El trabajo tras las cámaras era arduo y concienzudo. Debían mantenerme en un estado de derrotismo extremo, pero con un punto de vigor y entereza que diera esperanzas al espectador. Mi abnegación y el dolor soportado debían de ser de superhombre. No había que desfallecer por muy crudas que se pusieran las circunstancias.
Sugerí que Lulú se mantuviera permanentemente a mi lado para mayor eficacia. Había cogido cierto aprecio a sus formas, a su estilo abigarrado, a su desaliño y a sus manos de alambre.
En una escena de especial dramatismo, donde debía aparecer exhausto y vencido por la sed, el cansancio y el calor extremo, donde me volvía literalmente cadáver andante, con los ojos cegados y la boca agrietada, Lulú, con profusión de utensilios, me iba recomponiendo aquí y allá, los ojos y la frente, los pómulos y las comisuras. Iba cambiando rápidamente de frasco y algodón. Ya no sabía dónde poner tanto apero. Una brocha en cada mano, un bote entre las rodillas, un pincel en la oreja… Había que finalizar los últimos retoques. Sin pensarlo sobre mis labios posó varias veces los suyos para fijar bien las estrías y difuminar la pintura.

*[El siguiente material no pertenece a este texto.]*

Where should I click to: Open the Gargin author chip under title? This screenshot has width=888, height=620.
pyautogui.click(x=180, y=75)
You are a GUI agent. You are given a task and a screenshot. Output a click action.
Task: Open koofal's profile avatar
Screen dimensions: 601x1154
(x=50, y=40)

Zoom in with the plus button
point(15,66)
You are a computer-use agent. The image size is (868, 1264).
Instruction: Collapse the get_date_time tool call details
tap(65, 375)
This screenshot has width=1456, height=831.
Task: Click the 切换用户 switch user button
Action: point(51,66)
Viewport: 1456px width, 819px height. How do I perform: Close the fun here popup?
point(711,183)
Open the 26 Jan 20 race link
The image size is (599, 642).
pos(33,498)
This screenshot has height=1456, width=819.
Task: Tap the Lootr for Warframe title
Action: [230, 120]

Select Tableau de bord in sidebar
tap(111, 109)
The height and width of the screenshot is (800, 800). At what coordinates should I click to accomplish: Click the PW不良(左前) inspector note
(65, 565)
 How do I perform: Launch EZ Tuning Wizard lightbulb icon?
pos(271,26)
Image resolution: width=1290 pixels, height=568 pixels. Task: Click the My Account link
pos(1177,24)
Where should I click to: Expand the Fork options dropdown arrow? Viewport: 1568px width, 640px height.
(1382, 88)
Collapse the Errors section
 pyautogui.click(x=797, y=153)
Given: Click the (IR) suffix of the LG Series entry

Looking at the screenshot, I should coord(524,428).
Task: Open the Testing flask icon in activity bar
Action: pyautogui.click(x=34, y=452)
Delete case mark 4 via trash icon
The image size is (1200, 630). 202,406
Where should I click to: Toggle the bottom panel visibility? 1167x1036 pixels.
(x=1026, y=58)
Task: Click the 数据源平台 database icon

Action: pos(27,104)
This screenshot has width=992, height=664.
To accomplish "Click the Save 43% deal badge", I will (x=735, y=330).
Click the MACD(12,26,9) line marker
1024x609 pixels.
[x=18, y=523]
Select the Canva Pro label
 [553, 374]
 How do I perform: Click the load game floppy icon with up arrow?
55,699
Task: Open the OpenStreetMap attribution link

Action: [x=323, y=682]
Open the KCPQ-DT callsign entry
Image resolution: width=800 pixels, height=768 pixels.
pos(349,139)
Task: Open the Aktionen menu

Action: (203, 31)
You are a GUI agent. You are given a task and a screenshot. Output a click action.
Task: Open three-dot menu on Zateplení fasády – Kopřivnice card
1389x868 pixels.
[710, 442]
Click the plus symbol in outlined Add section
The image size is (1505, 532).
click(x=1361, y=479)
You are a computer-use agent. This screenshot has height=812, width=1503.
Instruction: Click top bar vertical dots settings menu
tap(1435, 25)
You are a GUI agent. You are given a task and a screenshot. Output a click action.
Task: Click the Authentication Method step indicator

Yo me dejaba besar mientras la miraba a los ojos que, ajenos, no perdían de vista su trabajo. Terminó y se fue sin más, tan inocente como había venido, pero a mí me dejó una huella tan indeleble que quise incluirla en la película y que tuviera algún roce, aunque fuera fugaz, con mi persona, o sea, con el protagonista.
Después de varias discusiones con el director y con el equipo encargado del guión, logré que le dieran un papel de una enigmática joven nativa que, sin ningún diálogo, me encontraba una noche, después de salir de un local ligeramente embriagado, y de la mano me llevara a una casucha para hacer el amor conmigo. Después, con toda indefensión, me daría cuenta que me habría robado la cartera.
Esa fue la primera de un gran número de películas que le siguieron con su presencia. Primero en mi compañía, después por su cuenta hasta que acabó adoptando un papel protagonista. Su naturalidad, su imagen frente a la cámara, su estilo descuidado pero eficaz le granjearon el aplauso del público y una impepinable necesidad de los directores de contar con ella.
Ni qué decir tiene que en la primera época, durante sus primeras películas fuimos amantes. En la cama era espectacular, o éramos espectaculares. No se nos acababa la fantasía en la que, como preámbulo, repetíamos el primer beso descuidado que me dio mientras maquillaba mis labios.
Todo estaba bien o casi bien, hasta que me empezó a robar protagonismo. Subió su caché y el mío se estabilizó. Ahora me preguntaban si yo quería participar en una película con ella y no al revés.
Quizá decidiera acabar con ella por celos profesionales más que por convicción. Y aquí comenzó mi tortura. La quiero, la envidio, la admiro, pero ya no hay nada que hacer. Ahora sale con un director de prestigio. Me debo atener a la realidad. Mi carrera es fabulosa. Puede que sea el segundo actor más cotizado del país. La primera es Lulú.